Tuesday, August 01, 2006

Saving the Creation part 2

“The creation, living nature, is in deep trouble. Scientists estimate that if habitat, conversion, and other destructive human activities continue at their present rate unabated, half the species of plants and animals on earth could be either gone or faded for early extinction by the end of the century. That is a finding of science. A full quarter will drop out to this level
during the next half century as a result of climate change alone, if left unabated.”

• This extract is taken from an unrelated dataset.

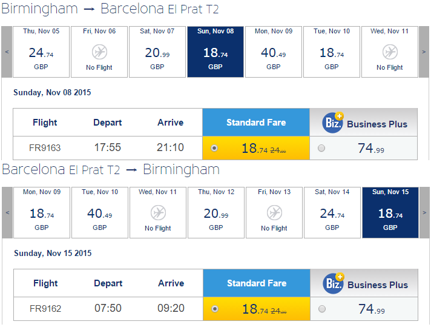The image size is (431, 327).
Task: Click the No Flight plane icon for outbound Wed, Nov 11
Action: coord(390,52)
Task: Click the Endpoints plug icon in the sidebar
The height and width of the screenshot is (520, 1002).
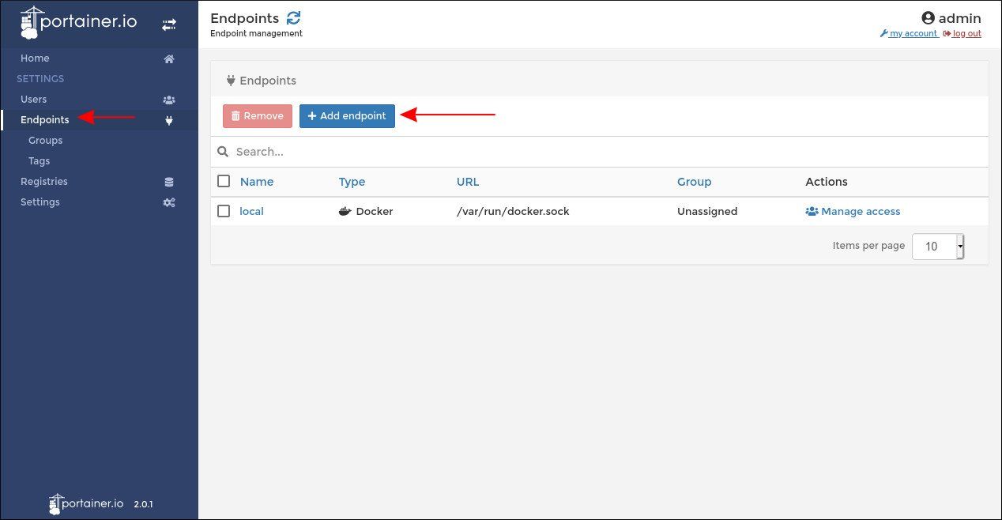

“Surely, we agree that each species, however inconspicuous and humble it may seem to us at this moment, is a masterpiece of biology and well worth saving. Each species possesses a unique combination of genetic traits that fits it more or less precisely to a particular part of the environment. Prudence alone dictates that we act quickly to prevent the extinction of species and with it, the pauperization of earth’s ecosystems. Hence, of the creation.”

“You may well ask at this point, ‘Why me?’ Because religion and science are the two most powerful social forces in the world today, including especially the United States. If religion and science could be united on the common ground of biological conservation, the problem would soon be solved. Ifthere is any moral precept shared by people of all beliefs, it is that we owe ourselves and future generation, a beautiful, rich, and healthful environment.”

So now having spoken to the pastor, I want to pass on to present some of the background for the confidence that I put in to that letter. Our relation to the rest of life can be put in a nutshell as follows. Scientists have found biosphere, that razor-thin film of organisms plastered to the surface of the earth, so thin it cannot be seen sidewise from a space vehicle,
from a shuttle. They found it to be far richer in diversity than ever before conceived in research during just the past several decades.

Biodiversity, which took about three-and-a-half billion years to evolve, is being eroded at an accelerating rate by human activity. This loss is going to inflict a heavy and as yet unmeasured price in wealth, security, and spirit. Altogether, the 21st century, in my opinion, is destined to be called the century of the environment. This is the century in which we will settle down before we wreck the planet. The immediate future is usually conceived as a bottleneck of still rapid population growth and high per capita -- and rising per capita consumption.

Science and technology combined with a lack of self-understanding and Paleolithic obstinacy that led to our ruinous environmental practices today have brought us to where we are. Now science and technology combined with foresight and the kind of moral courage that religions can provide both based on an enlightened ethic that might be put together must see
us through the bottleneck and I --one hopes by the end of the century.

Let me add right away a positive note and that is that thanks to a remarkable trait of human nature, I think it is in the genes, we see one strong ray of light, and that is the tendency of women. Now this is not your typical liberal Harvard professor proclaiming that women, when given a degree of independence over their own lives a chance to be educated and to
make their own decisions and to make their own money, undergo a precipitous drop in number of children produced.

They go for -- from -- to producing a small number of quality children as opposed to playing the lottery with a large number. As a consequence of this unmistakable phenomenon, the countries of the -- all of the developed world, industrialized countries now have seen a drop passed the breakpoint of 2.1 children per woman. And the -- that includes now the Asian tigers, that are going through the demographic transition, and we can expect to see the spread, and these are the projections of the United Nation’s population analyst, to bring human population to a peak perhaps by the end of the century somewhere around 9, maybe 10 billion people.

We can feed that number and we can save the rest of biodiversity with it if we proceed carefully.
The number of children produced on an average per woman incidentally has in the last 40 years, 1960 to 2000, dropped from 6 to 3 and it is still dropping."